If the Obama administration succeeds in passing the Waxman-Markey energy tax, and it works perfectly, it will only reduce global temperatures by nine hundredths of one degree Fahrenheit. In other words: it will do nothing. The only possible benefits from Waxman-Markey occur if the rest of the world, including the globe’s largest emitter of greenhouse gases– China– also reduces its emissions. So how are those negotiations going? Financial Times reports:

China and the US failed to achieve a breakthrough at their latest round of climate talks yesterday, raising the stakes in the global effort to fight global climate change.

Todd Stern, President Barack Obama’s special envoy on climate change, tried to sound optimistic when the US delegation ended its China visit but could hardly conceal that little had been achieved. Mr Stern, who before leaving for China had said, “Let’s get this damn thing started [between the US and China],” did his best to paper over the lack of progress.
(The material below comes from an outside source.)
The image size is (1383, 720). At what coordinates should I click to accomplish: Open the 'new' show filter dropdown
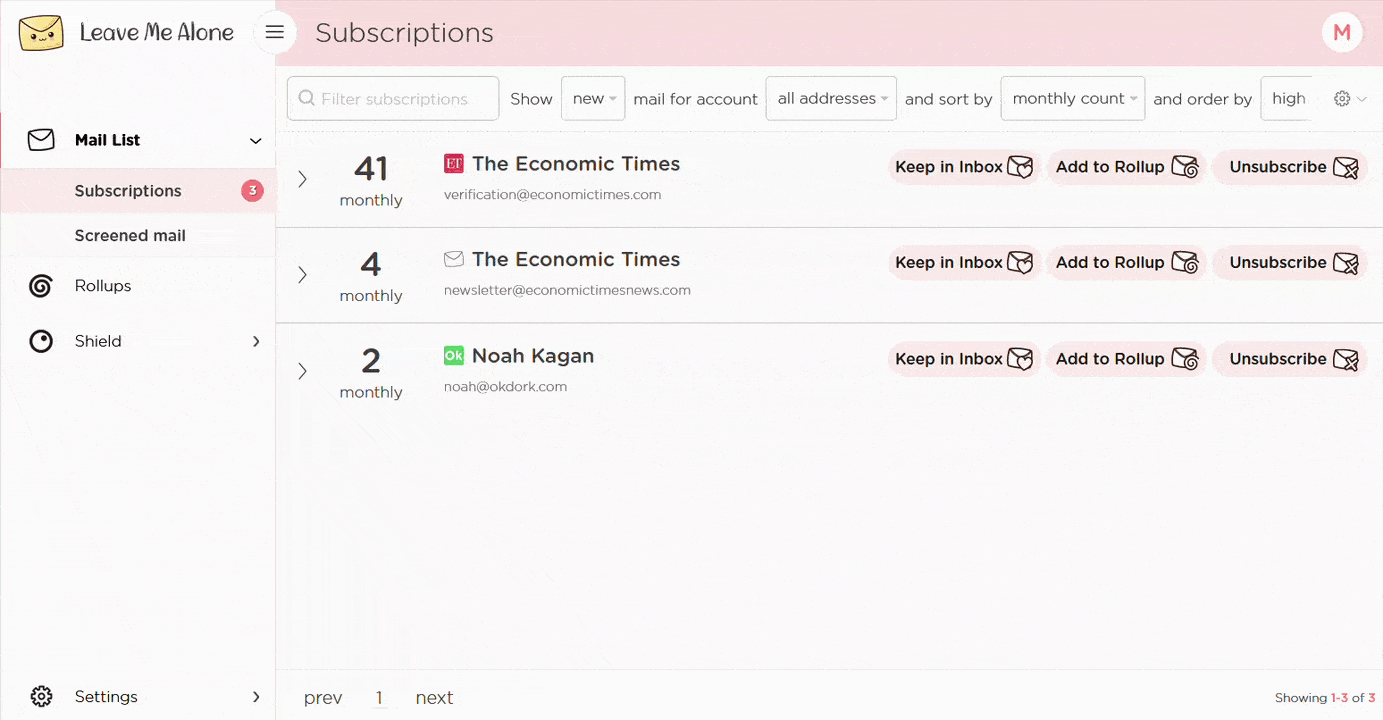tap(593, 99)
Chinese officials maintained that the two countries should have a “common but differentiated approach” – code for Beijing’s reluctance to adopt a formal domestic mandate to reduce its carbon emissions. The US Congress is considering a bill that would reduce US emissions to 83 per cent of 2005 levels by 2020. China wants the US to cut its emissions to 40 per cent below 1990 levels by 2020 – a different order of magnitude. It also wants the US to pledge up to 1 per cent of its gross domestic product to pay for clean technology in China and elsewhere.